What is needed |
Set each line of the records down again exactly, please.

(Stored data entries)

********

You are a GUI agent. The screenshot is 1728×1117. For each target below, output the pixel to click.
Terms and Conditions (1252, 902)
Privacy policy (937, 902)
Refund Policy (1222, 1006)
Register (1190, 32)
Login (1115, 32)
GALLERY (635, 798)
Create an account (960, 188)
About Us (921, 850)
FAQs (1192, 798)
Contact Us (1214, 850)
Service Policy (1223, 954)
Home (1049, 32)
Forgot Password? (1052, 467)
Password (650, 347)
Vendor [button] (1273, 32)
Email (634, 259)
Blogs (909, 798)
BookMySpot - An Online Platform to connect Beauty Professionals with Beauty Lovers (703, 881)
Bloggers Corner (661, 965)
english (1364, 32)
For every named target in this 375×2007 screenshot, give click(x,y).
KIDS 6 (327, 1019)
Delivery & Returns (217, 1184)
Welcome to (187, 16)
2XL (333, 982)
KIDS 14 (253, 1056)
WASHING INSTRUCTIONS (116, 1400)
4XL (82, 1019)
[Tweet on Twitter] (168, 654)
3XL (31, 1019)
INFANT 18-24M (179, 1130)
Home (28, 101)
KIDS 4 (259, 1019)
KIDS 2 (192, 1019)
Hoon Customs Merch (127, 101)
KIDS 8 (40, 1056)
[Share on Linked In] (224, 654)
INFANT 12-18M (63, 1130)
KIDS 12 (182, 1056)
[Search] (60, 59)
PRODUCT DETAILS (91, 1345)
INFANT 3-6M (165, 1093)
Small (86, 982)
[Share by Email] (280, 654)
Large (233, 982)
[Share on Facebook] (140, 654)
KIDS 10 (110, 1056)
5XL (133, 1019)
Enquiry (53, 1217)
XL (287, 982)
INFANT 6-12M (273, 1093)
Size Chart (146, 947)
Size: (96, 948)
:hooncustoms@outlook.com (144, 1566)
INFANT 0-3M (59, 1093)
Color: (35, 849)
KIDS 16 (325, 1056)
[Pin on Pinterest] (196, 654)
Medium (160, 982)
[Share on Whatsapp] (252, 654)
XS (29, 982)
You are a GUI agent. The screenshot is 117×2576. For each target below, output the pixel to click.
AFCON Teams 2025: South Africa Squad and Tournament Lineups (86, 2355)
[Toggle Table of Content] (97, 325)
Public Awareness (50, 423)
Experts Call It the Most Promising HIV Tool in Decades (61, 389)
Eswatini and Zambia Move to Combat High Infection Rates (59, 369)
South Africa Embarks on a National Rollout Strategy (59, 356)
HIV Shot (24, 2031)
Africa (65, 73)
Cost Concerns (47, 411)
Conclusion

********

Task answer |
You are a GUI agent. The screenshot is 1728×1117. For each target below, output the pixel to click.
Terms and Conditions (1252, 902)
Privacy policy (937, 902)
Refund Policy (1222, 1006)
Register (1190, 32)
Login (1115, 32)
GALLERY (635, 798)
Create an account (960, 188)
About Us (921, 850)
FAQs (1192, 798)
Contact Us (1214, 850)
Service Policy (1223, 954)
Home (1049, 32)
Forgot Password? (1052, 467)
Password (650, 347)
Vendor [button] (1273, 32)
Email (634, 259)
Blogs (909, 798)
BookMySpot - An Online Platform to connect Beauty Professionals with Beauty Lovers (703, 881)
Bloggers Corner (661, 965)
english (1364, 32)
For every named target in this 375×2007 screenshot, give click(x,y).
KIDS 6 (327, 1019)
Delivery & Returns (217, 1184)
Welcome to (187, 16)
2XL (333, 982)
KIDS 14 (253, 1056)
WASHING INSTRUCTIONS (116, 1400)
4XL (82, 1019)
[Tweet on Twitter] (168, 654)
3XL (31, 1019)
INFANT 18-24M (179, 1130)
Home (28, 101)
KIDS 4 (259, 1019)
KIDS 2 (192, 1019)
Hoon Customs Merch (127, 101)
KIDS 8 (40, 1056)
[Share on Linked In] (224, 654)
INFANT 12-18M (63, 1130)
KIDS 12 (182, 1056)
[Search] (60, 59)
PRODUCT DETAILS (91, 1345)
INFANT 3-6M (165, 1093)
Small (86, 982)
[Share by Email] (280, 654)
Large (233, 982)
[Share on Facebook] (140, 654)
KIDS 10 (110, 1056)
5XL (133, 1019)
Enquiry (53, 1217)
XL (287, 982)
INFANT 6-12M (273, 1093)
Size Chart (146, 947)
Size: (96, 948)
:hooncustoms@outlook.com (144, 1566)
INFANT 0-3M (59, 1093)
Color: (35, 849)
KIDS 16 (325, 1056)
[Pin on Pinterest] (196, 654)
Medium (160, 982)
[Share on Whatsapp] (252, 654)
XS (29, 982)
You are a GUI agent. The screenshot is 117×2576. For each target below, output the pixel to click.
AFCON Teams 2025: South Africa Squad and Tournament Lineups (86, 2355)
[Toggle Table of Content] (97, 325)
Public Awareness (50, 423)
Experts Call It the Most Promising HIV Tool in Decades (61, 389)
Eswatini and Zambia Move to Combat High Infection Rates (59, 369)
South Africa Embarks on a National Rollout Strategy (59, 356)
HIV Shot (24, 2031)
Africa (65, 73)
Cost Concerns (47, 411)
Conclusion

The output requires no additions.